The neurodegenerative process in Alzheimer's disease (AD) can be objectively monitored with serial volumetric brain MRI and reliably predicted by cerebrospinal fluid (CSF) markers of neuronal death, glial activation, and inflammation.
1. To define two groups of AD patients distinguished by "rate of atrophy" in relevant regions (hippocampus, temporal lobe, total brain volume, ventricular volume) on serial brain MRI scans.
2. To demonstrate a relationship between "rate of atrophy" and CSF measures of disease activity, specifically beta amyloid 1-42, tau, neurofilament, GFAP, S100, F2-isoprostanes, protein carbonyls, prostaglandin E2, and nitrite.

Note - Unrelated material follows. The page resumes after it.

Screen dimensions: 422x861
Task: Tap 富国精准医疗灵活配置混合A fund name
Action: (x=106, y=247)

Sixty subjects (45 AD subjects and 15 healthy controls) will undergo serial brain MRI scans separated by a year. Volumes calculated will include total brain, temporal lobe, ventricular, and hippocampal volumes. Annual rates of volume change will be calculated for each region.
All subjects will have cerebrospinal fluid (CSF) sampled at the onset of the study. Cell count, glucose, total protein, and albumen index will be measured in the OHSU clinical laboratory. The balance of the CSF will be divided and frozen for future studies.

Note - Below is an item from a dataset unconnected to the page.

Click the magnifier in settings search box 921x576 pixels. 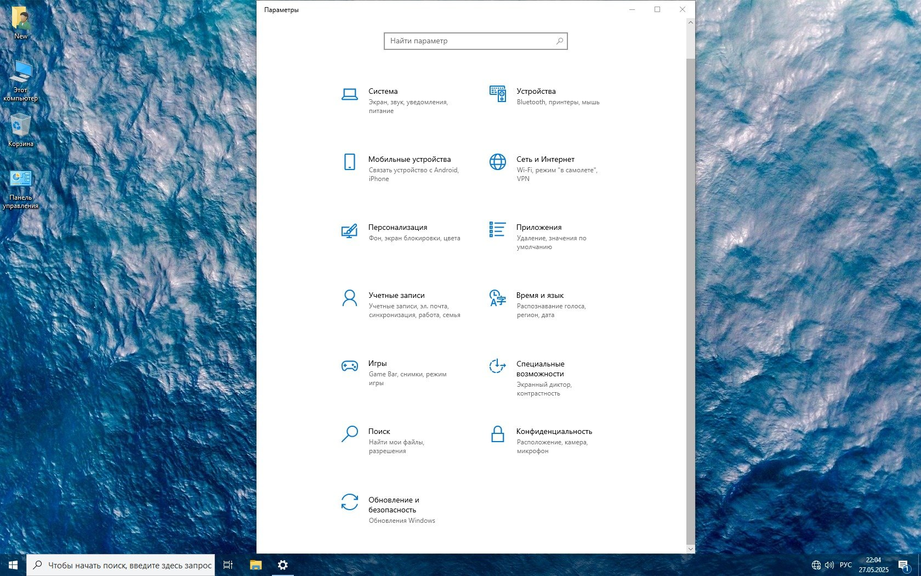tap(559, 41)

A panel of CSF markers will be examined in order to determine which biochemical markers of disease activity best predict the rate of brain atrophy. Mechanisms and markers of interest include beta amyloid metabolism (beta amyloid 1-42), tau metabolism (tau), neuronal degeneration (tau, neurofilament), astrocytic activation (GFAP, S100), oxidative stress (F2-isoprostanes, protein carbonyls), inflammation (prostaglandin E2), and nitric oxide metabolism (nitrite and nitrate).
Novel markers and mechanisms will also be sought by comparing CSF from "rapid atrophy" and "slow atrophy" cases with proteomic approaches.
CSF and plasma or serum specimens will be made available to collaborating investigators with compelling hypotheses and methods.